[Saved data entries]
···

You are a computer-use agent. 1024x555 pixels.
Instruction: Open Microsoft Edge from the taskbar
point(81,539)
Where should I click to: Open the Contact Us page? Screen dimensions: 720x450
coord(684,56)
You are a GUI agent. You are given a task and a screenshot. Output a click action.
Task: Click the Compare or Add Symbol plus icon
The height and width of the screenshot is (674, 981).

···

THE TASK ▸ Nothing in the records may change; write them out again in full.

COMPLETED EXERCISE ▸
You are a computer-use agent. 1024x555 pixels.
Instruction: Open Microsoft Edge from the taskbar
point(81,539)
Where should I click to: Open the Contact Us page? Screen dimensions: 720x450
coord(684,56)
You are a GUI agent. You are given a task and a screenshot. Output a click action.
Task: Click the Compare or Add Symbol plus icon
The height and width of the screenshot is (674, 981).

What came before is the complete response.